Carmen Rodriguez, London SW11
An illusion of recovery
Such economic recovery as we have is based on three key elements: first, currency devaluation; second persistent erosion of employment rights; and finally a measure of inflation, CPI, which is utterly corrupted. Every one of these is massively regressive and has a worrying air of accomplished dishonesty.
R Goodall, Bewdley, Worcestershire
Hamish McRae tells us (“Confidence is returning”, 31 October) that the Bank of England now holds one third of the National Debt. Surely if this is the case they should go ahead and cancel it. The UK’s credit rating would soar. George Osborne should rejoice!
Frank Donald, Edinburgh
In two recent letters readers have mentioned being telephoned by their banks when they make online purchases of white poppies from the Stop the War Coalition. I had no such difficulty, but then I bank with the Co-operative. Perhaps this shows that they do still understand the ethical point of view in spite of their current travails.
Gyles Cooper, London N10
Fashion for boys
I was disappointed to read your description of the “Seedling the Fashion Designer kit” in the Ten Best Eco Toys feature (5 November). Why is the toy only suitable for “girls aged eight and over”? Are boys not allowed to be creative in fashion too? The huge presence of men in the fashion world would suggest otherwise.

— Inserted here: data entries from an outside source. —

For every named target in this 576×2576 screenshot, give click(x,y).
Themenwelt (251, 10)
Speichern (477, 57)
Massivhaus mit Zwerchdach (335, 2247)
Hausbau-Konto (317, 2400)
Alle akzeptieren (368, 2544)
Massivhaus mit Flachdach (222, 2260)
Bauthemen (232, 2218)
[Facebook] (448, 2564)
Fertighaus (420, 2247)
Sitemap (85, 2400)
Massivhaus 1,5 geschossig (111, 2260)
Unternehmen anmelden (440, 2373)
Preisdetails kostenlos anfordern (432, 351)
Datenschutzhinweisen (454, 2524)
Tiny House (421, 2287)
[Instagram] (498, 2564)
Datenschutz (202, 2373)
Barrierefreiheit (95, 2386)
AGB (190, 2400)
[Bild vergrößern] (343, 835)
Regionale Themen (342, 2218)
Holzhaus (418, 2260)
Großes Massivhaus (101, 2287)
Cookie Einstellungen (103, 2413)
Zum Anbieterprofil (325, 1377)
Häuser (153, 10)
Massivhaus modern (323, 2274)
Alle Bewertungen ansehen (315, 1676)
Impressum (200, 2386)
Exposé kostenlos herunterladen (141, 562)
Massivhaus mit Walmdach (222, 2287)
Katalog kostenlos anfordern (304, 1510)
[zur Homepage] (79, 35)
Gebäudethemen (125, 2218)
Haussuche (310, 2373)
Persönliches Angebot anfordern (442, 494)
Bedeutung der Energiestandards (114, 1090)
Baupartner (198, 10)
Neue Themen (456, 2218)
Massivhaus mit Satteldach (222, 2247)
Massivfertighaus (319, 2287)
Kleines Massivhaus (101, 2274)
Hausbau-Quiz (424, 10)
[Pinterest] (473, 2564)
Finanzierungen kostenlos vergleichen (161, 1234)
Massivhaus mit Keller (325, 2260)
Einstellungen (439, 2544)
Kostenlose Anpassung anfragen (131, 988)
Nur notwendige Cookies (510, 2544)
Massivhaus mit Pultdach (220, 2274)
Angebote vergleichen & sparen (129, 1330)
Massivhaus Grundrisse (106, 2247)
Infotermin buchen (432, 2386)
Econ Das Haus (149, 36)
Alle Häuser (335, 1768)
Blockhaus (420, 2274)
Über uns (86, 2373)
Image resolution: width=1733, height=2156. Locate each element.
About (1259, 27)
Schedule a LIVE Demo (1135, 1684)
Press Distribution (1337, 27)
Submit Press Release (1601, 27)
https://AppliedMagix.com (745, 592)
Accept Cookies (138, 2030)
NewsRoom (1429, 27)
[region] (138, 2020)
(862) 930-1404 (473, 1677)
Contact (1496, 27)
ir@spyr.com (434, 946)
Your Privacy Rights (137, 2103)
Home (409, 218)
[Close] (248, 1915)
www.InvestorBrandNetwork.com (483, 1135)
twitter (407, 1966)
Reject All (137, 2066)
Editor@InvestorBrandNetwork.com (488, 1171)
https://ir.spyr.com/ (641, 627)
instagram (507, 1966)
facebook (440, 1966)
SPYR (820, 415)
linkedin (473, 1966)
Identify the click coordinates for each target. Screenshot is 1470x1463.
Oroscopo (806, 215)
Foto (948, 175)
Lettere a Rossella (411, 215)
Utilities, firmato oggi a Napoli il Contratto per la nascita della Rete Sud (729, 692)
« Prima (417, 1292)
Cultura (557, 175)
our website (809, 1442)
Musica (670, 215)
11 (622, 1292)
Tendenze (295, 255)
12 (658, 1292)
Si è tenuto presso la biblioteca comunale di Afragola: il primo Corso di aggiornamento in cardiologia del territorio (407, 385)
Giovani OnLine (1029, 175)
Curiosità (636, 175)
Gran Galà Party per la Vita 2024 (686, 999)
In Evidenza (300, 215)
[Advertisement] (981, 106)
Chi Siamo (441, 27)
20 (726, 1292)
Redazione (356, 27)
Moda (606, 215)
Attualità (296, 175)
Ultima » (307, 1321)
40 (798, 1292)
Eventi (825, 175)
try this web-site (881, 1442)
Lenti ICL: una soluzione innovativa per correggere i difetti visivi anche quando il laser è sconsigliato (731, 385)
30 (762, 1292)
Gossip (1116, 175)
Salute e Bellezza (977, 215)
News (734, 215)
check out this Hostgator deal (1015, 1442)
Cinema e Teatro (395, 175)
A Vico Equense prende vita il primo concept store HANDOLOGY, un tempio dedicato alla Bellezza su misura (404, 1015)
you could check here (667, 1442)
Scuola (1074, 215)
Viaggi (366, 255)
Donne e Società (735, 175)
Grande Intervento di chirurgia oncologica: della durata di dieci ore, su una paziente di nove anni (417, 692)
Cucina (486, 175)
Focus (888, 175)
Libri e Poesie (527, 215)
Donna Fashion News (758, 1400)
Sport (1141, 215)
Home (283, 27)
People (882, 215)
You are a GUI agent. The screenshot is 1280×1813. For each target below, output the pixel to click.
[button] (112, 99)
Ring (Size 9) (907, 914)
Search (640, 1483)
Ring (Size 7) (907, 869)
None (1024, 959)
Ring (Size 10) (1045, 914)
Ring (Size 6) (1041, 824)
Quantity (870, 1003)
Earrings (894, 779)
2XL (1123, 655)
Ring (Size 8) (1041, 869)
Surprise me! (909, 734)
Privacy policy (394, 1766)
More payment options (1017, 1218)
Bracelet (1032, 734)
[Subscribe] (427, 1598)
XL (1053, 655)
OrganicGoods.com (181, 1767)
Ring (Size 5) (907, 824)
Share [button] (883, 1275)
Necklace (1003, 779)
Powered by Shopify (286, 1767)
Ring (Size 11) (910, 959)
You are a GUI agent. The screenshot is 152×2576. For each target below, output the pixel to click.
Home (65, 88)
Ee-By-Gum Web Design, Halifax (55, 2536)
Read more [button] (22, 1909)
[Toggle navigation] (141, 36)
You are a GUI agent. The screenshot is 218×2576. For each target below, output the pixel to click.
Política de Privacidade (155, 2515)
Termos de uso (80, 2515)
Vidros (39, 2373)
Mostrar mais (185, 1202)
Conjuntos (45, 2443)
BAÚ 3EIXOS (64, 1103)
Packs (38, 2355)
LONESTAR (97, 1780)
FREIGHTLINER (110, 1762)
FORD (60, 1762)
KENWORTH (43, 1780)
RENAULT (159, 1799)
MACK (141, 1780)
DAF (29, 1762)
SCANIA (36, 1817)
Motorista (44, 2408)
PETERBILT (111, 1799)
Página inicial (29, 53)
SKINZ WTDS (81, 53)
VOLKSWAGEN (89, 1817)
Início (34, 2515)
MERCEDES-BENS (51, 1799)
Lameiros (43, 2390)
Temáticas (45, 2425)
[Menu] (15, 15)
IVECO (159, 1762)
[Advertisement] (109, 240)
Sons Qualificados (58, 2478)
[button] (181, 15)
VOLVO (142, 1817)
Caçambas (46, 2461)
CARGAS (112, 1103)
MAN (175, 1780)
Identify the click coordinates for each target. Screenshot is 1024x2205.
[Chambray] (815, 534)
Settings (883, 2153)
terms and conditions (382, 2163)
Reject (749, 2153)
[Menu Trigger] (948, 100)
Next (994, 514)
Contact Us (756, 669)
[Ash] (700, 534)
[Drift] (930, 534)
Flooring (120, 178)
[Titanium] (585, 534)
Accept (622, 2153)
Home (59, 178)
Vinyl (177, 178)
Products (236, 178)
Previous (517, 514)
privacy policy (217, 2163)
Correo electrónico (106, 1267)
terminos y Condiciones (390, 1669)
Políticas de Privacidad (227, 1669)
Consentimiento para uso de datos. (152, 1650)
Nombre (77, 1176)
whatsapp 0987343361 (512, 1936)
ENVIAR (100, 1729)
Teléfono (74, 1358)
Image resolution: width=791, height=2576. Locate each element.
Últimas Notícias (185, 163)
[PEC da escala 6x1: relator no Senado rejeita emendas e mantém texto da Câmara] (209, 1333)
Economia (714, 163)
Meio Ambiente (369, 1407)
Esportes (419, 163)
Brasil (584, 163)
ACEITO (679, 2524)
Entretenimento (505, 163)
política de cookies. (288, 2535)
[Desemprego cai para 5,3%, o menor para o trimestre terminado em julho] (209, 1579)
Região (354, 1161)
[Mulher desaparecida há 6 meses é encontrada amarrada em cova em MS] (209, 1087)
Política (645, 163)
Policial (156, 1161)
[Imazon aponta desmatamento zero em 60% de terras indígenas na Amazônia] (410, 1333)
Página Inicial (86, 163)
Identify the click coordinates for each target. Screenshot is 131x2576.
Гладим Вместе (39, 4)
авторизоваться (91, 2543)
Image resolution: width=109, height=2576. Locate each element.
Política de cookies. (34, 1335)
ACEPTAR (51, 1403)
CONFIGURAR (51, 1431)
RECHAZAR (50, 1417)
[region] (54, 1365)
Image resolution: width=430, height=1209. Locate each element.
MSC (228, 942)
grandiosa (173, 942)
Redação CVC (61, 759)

Marc Harbourne-Bessant, Birmingham
Train to nowhere
We are told that there will be a growth in economic prosperity in excess of the huge development cost of HS2. Doncaster currently has an excellent high-speed rail link. There are up to four trains per hour to London, taking as little as 1 hour 30 minutes. Where is the economic prosperity in the area?
Brian Day, Doncaster
After receiving an average of four nuisance phone calls a day lately, I wonder if anyone has ever made a claim for injury compensation after breaking a limb in their haste to answer a phone call from one of these offending companies?